--- Available records Enclosed Below ---

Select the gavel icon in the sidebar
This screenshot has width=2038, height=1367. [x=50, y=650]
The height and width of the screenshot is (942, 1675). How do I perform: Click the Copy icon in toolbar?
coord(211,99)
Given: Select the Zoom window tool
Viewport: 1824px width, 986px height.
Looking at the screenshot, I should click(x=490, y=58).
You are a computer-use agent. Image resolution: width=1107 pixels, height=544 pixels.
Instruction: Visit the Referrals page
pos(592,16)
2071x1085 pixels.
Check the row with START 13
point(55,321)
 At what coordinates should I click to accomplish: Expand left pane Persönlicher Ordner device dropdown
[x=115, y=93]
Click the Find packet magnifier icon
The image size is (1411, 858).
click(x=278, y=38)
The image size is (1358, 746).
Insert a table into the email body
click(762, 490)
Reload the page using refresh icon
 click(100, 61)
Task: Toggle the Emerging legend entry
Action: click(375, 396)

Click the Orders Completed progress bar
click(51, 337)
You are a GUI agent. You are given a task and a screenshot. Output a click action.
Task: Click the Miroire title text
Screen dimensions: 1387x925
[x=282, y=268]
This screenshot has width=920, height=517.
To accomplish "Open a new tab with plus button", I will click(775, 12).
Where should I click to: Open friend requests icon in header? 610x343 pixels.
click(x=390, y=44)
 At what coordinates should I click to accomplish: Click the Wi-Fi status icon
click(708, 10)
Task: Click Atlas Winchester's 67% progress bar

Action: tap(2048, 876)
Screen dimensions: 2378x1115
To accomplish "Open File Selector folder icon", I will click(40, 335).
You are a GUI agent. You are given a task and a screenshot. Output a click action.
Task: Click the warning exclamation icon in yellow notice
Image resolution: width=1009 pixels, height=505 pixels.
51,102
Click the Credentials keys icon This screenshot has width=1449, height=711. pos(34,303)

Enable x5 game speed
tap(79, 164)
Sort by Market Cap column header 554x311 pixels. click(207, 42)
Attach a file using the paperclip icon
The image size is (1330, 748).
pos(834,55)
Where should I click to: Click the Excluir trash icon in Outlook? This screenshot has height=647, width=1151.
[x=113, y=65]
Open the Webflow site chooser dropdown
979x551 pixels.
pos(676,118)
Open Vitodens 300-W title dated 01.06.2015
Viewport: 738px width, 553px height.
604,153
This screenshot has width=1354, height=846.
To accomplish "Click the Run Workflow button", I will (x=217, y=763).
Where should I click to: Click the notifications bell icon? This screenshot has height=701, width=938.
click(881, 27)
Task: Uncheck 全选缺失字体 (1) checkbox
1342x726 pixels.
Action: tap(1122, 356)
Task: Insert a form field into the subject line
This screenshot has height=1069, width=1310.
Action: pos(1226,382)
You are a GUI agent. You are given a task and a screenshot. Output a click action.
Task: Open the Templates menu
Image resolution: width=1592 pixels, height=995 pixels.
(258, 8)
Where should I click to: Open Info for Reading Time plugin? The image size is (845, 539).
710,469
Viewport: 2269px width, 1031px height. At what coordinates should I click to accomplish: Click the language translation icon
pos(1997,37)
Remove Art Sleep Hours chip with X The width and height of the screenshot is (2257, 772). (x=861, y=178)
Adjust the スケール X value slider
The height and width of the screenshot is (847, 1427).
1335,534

--- End of Enclosed Available records ---

The task: Looking at the data above, write out exactly the lines that start at the one containing "Task: Insert a" and end at the one containing "Task: Open the Templates menu"; include both and nothing beyond.

Response below:
Task: Insert a form field into the subject line
This screenshot has height=1069, width=1310.
Action: pos(1226,382)
You are a GUI agent. You are given a task and a screenshot. Output a click action.
Task: Open the Templates menu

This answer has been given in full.